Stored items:

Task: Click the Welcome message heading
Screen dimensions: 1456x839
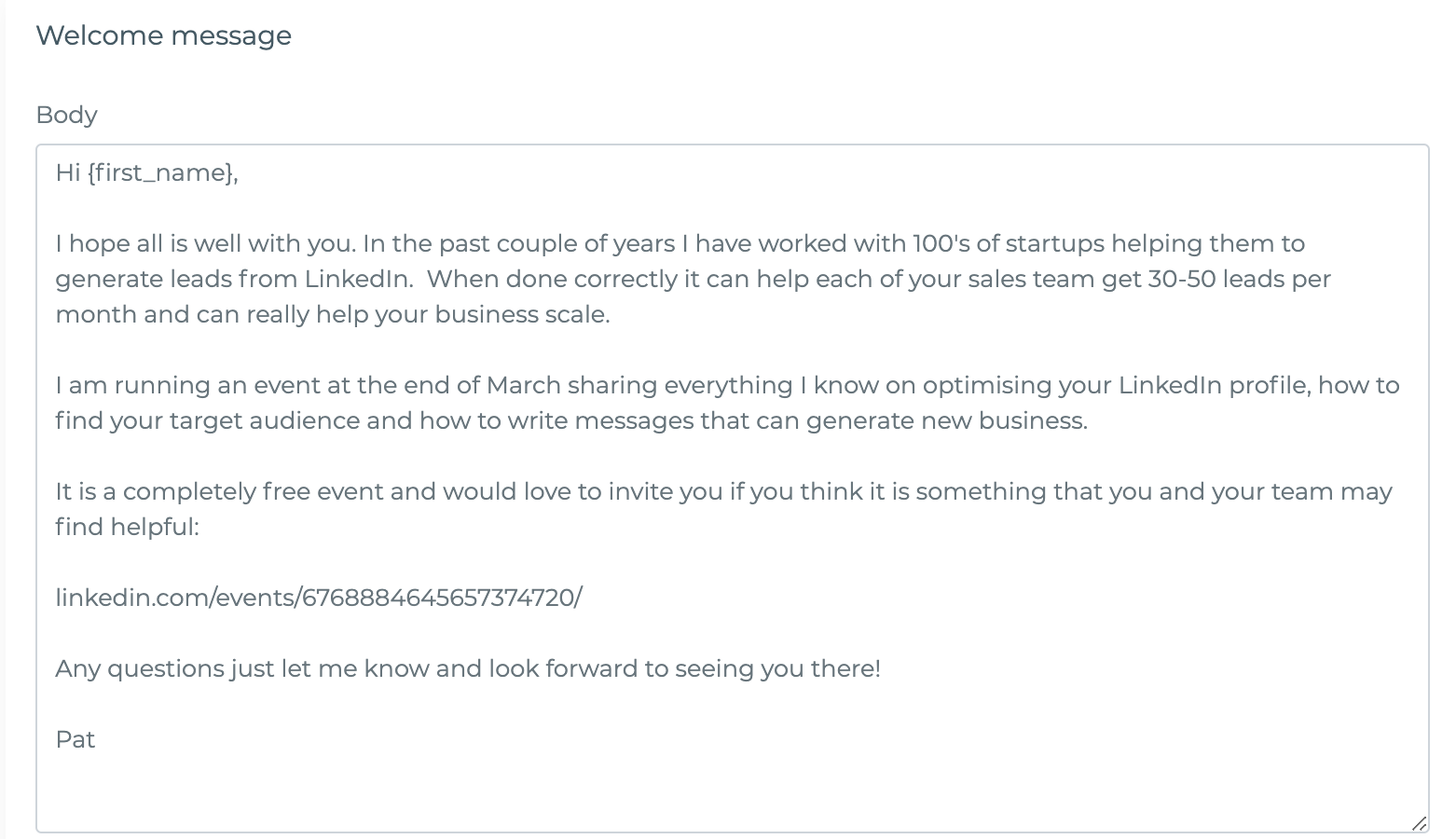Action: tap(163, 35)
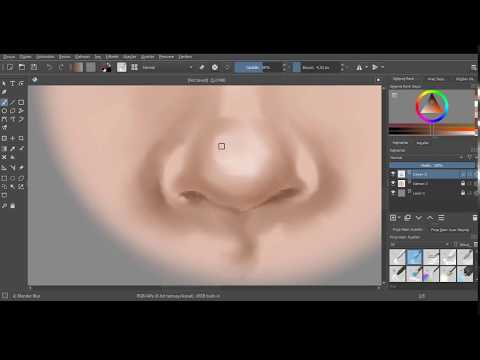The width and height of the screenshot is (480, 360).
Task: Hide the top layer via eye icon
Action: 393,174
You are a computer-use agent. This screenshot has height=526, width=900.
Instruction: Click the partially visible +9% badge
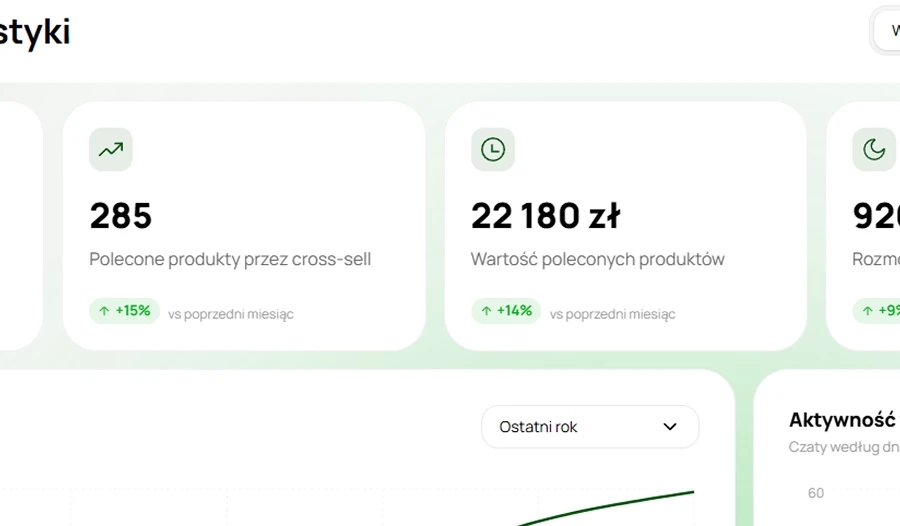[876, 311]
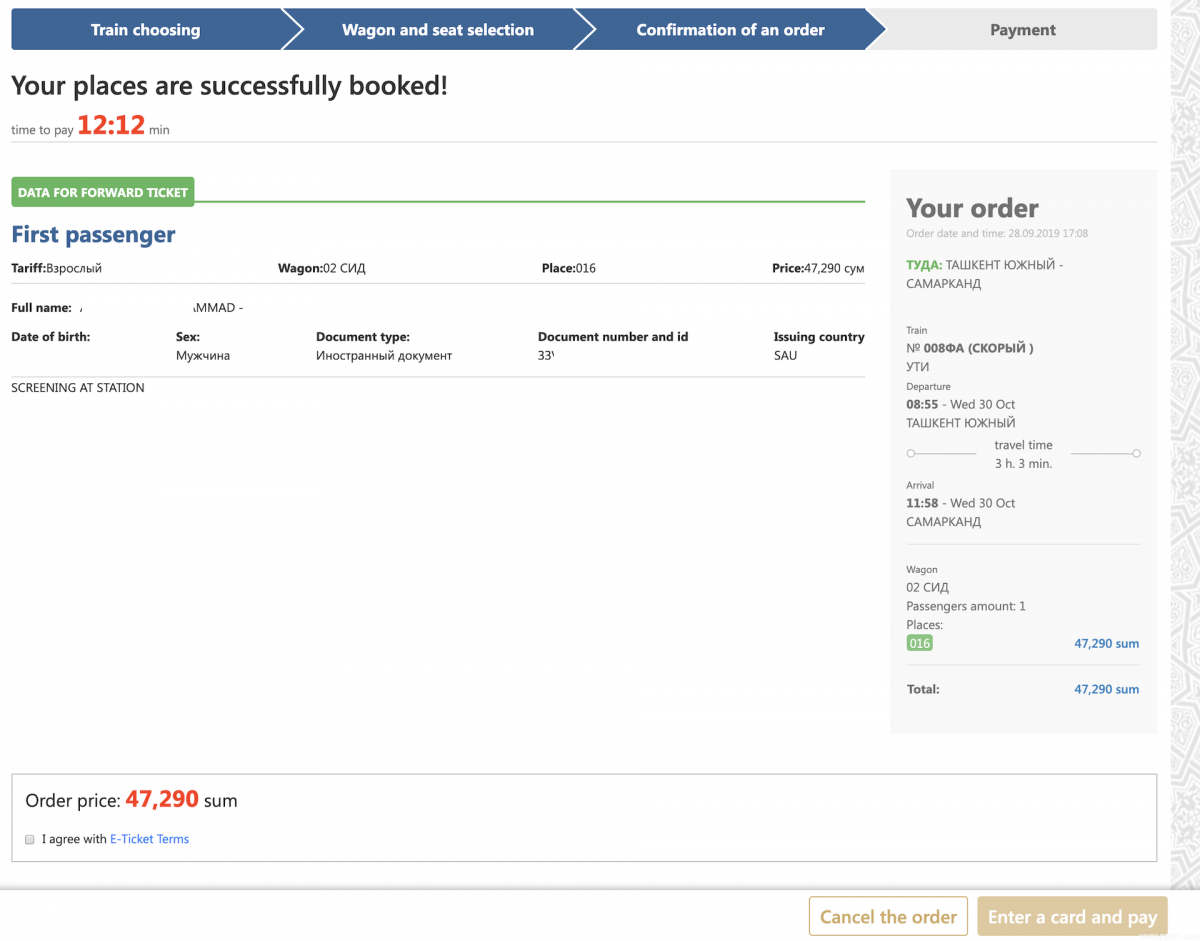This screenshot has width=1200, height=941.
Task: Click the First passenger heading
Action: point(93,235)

* * *

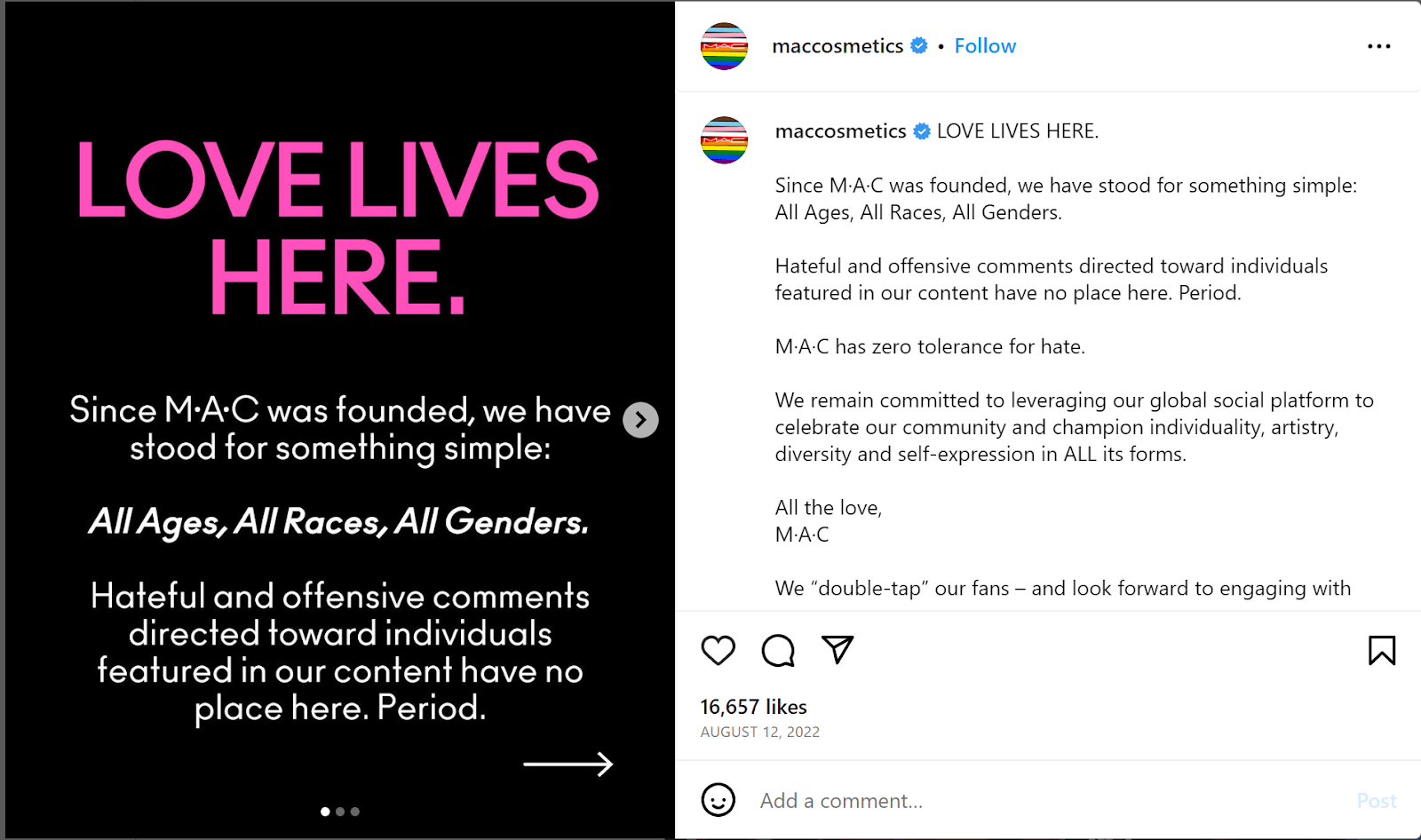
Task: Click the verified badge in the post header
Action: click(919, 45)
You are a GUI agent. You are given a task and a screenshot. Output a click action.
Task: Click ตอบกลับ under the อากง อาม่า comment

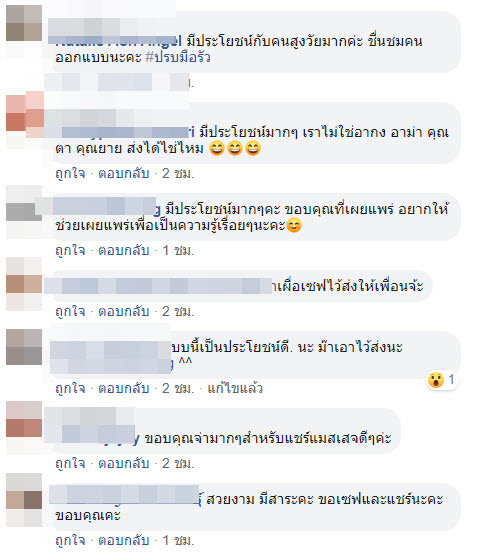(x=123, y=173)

Brief: Among the entries above, take the lines from the one with "Screen dimensions: 1456x839" through the one with "You are a computer-use" and retype them exactly, leaving out the pictures.

Response to this exercise:
Screen dimensions: 1456x839
Action: tap(163, 35)
The width and height of the screenshot is (480, 360).
Task: Hide the top layer via eye icon
Action: 393,174
You are a computer-use agent. This screenshot has height=526, width=900.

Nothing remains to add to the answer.